§ Aim: Recast the material from the line containing "Where should I click to: Tap" through the line containing "Action: tap(85, 240)", inclusive, as a Markdown table with a Row column numbering each line and a Line column holding its text, with blank lines omitted.

§ Records for processing:
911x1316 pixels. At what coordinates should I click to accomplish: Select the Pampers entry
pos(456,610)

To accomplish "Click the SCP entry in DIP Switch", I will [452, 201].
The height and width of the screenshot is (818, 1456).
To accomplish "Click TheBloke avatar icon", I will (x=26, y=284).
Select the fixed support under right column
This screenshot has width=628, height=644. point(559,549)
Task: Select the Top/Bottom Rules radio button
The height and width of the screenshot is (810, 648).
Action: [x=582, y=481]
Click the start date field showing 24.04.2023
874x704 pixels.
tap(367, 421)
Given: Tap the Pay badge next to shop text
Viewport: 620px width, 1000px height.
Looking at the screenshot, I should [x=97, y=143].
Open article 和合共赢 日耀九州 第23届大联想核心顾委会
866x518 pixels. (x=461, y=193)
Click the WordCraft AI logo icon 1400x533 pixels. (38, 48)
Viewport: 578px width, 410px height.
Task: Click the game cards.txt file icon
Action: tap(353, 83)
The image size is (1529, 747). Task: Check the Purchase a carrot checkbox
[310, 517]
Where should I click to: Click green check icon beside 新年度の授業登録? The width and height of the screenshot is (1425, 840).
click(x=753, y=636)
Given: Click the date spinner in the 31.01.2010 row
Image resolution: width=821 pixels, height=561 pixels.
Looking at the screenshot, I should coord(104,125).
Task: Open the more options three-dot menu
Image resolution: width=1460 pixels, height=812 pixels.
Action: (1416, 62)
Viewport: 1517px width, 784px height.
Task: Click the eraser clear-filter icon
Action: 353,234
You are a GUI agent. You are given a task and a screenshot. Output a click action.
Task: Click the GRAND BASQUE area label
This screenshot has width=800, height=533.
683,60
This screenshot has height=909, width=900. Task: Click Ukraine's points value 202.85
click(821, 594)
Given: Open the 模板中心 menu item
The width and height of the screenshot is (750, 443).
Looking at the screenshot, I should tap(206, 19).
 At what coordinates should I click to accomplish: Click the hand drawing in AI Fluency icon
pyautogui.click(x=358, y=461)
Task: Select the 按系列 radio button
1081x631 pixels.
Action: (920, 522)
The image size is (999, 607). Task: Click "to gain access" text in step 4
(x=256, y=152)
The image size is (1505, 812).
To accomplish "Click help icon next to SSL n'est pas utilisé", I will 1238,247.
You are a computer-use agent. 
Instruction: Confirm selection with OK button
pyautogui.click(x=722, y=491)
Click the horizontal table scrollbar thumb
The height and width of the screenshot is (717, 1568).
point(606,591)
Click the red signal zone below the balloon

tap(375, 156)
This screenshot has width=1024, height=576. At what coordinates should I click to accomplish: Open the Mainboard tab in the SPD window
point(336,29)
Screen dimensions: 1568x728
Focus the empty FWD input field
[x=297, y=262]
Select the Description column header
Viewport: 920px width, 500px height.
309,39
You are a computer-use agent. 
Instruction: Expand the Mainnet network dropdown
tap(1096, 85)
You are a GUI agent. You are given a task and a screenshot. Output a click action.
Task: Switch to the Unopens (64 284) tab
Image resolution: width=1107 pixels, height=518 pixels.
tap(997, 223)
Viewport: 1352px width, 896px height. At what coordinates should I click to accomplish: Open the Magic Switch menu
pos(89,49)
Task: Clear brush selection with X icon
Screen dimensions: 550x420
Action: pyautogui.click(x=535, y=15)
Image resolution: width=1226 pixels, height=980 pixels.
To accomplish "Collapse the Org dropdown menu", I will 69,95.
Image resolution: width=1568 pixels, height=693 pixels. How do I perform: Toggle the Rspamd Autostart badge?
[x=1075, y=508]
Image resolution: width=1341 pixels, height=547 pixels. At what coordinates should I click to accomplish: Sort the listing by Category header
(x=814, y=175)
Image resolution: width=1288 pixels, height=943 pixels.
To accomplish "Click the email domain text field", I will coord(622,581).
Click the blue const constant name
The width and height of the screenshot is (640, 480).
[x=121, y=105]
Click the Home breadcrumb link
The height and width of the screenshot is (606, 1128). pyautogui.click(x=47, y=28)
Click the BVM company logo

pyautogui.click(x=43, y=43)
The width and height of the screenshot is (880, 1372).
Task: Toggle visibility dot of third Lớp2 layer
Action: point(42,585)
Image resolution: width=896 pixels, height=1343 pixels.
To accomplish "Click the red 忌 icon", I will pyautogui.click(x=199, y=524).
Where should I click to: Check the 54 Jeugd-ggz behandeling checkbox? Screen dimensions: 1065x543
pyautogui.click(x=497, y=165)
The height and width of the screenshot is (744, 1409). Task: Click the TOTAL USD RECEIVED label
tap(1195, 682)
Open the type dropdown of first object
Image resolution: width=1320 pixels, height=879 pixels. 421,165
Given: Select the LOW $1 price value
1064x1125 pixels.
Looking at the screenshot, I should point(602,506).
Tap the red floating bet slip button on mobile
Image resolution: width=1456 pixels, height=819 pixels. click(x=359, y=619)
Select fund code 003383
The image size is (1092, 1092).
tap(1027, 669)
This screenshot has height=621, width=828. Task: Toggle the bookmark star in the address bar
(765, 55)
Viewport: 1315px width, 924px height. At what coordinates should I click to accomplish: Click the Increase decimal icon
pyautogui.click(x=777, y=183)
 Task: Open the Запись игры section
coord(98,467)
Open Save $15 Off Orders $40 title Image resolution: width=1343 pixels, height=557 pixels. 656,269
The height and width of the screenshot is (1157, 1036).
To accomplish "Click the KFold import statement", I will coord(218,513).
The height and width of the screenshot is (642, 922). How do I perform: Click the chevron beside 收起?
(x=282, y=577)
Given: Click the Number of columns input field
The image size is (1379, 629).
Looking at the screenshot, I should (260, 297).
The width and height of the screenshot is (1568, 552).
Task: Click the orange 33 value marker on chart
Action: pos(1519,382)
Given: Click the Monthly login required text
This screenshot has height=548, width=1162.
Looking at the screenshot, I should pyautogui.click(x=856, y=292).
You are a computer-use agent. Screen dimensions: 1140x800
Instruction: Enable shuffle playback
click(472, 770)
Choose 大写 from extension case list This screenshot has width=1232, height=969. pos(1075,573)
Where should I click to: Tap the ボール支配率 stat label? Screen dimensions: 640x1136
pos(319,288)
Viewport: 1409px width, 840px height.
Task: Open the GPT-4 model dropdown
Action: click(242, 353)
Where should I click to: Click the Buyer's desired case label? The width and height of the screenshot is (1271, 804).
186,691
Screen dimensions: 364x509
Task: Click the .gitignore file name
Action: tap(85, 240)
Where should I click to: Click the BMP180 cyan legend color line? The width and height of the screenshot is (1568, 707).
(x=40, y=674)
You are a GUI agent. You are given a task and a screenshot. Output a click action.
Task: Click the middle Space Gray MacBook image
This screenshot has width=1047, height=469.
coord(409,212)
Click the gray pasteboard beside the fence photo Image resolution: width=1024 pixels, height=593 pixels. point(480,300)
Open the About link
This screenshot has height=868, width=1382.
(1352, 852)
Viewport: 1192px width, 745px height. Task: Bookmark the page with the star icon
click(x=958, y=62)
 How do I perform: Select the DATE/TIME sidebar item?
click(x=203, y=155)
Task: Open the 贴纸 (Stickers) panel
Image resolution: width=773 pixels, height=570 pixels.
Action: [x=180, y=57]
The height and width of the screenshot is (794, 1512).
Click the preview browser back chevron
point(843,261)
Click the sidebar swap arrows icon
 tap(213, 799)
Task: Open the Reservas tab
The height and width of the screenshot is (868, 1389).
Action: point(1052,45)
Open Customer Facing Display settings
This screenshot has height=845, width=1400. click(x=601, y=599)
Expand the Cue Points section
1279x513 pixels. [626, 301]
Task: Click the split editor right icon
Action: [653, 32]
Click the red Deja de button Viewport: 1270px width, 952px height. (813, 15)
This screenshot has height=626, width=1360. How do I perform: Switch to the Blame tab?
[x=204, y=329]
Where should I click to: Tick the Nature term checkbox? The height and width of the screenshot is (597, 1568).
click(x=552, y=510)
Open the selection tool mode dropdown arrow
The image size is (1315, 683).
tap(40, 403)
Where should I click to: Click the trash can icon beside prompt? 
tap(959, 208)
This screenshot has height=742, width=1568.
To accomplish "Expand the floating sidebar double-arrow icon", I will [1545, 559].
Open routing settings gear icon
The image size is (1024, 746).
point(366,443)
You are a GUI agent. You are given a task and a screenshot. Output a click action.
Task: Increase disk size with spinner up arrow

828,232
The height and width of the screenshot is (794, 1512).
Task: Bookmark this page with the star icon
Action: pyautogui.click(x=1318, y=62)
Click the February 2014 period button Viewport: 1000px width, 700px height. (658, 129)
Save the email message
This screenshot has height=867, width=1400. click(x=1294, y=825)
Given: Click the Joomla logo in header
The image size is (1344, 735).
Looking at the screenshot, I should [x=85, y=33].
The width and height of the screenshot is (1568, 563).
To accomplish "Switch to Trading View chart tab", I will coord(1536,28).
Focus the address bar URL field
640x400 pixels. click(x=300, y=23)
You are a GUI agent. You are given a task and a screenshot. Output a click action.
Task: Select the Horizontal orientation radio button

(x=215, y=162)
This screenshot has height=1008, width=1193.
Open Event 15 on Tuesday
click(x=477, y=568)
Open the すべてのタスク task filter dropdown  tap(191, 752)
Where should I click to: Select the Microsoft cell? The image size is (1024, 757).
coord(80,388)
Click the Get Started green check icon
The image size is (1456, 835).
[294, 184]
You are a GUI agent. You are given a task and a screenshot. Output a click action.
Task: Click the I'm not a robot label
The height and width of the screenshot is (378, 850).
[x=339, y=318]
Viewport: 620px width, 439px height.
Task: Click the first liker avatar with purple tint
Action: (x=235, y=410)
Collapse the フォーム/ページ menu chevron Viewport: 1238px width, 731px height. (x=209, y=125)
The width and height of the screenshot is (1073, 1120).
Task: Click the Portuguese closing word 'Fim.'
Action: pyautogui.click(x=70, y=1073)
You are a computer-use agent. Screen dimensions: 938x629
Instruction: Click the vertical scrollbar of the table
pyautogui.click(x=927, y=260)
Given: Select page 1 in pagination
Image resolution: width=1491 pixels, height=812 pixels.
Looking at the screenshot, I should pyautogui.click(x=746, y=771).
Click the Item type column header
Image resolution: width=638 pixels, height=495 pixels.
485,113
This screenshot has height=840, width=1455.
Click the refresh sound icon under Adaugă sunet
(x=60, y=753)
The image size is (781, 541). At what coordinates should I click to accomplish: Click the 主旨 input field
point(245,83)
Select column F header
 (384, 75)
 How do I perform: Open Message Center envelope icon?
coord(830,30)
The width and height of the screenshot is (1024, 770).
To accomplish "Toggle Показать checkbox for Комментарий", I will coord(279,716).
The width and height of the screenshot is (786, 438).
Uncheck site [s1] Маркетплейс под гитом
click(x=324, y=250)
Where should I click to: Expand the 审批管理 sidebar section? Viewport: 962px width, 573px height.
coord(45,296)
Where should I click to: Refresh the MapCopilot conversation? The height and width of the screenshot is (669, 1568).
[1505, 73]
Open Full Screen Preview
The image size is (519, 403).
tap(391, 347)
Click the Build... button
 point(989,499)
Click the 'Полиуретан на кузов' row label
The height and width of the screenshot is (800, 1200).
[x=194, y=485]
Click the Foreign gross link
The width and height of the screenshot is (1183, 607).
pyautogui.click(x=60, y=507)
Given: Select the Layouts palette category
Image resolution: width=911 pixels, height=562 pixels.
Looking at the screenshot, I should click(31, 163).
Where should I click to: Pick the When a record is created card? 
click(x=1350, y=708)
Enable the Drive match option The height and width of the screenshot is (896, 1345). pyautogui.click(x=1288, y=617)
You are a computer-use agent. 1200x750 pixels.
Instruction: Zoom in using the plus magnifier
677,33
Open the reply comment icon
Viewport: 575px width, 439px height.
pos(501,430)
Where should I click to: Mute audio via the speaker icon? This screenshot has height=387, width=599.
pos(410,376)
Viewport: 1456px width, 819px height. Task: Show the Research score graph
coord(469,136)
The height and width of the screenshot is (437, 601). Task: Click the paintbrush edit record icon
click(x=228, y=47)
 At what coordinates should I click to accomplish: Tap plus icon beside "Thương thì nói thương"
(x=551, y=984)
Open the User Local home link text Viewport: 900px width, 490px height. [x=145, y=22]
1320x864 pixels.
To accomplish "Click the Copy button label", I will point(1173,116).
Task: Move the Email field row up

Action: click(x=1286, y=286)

§ Correct response:
| Row | Line |
|---|---|
| 1 | Where should I click to: Tap the ボール支配率 stat label? Screen dimensions: 640x1136 |
| 2 | pos(319,288) |
| 3 | Viewport: 1409px width, 840px height. |
| 4 | Task: Open the GPT-4 model dropdown |
| 5 | Action: click(242, 353) |
| 6 | Where should I click to: Click the Buyer's desired case label? The width and height of the screenshot is (1271, 804). |
| 7 | 186,691 |
| 8 | Screen dimensions: 364x509 |
| 9 | Task: Click the .gitignore file name |
| 10 | Action: tap(85, 240) |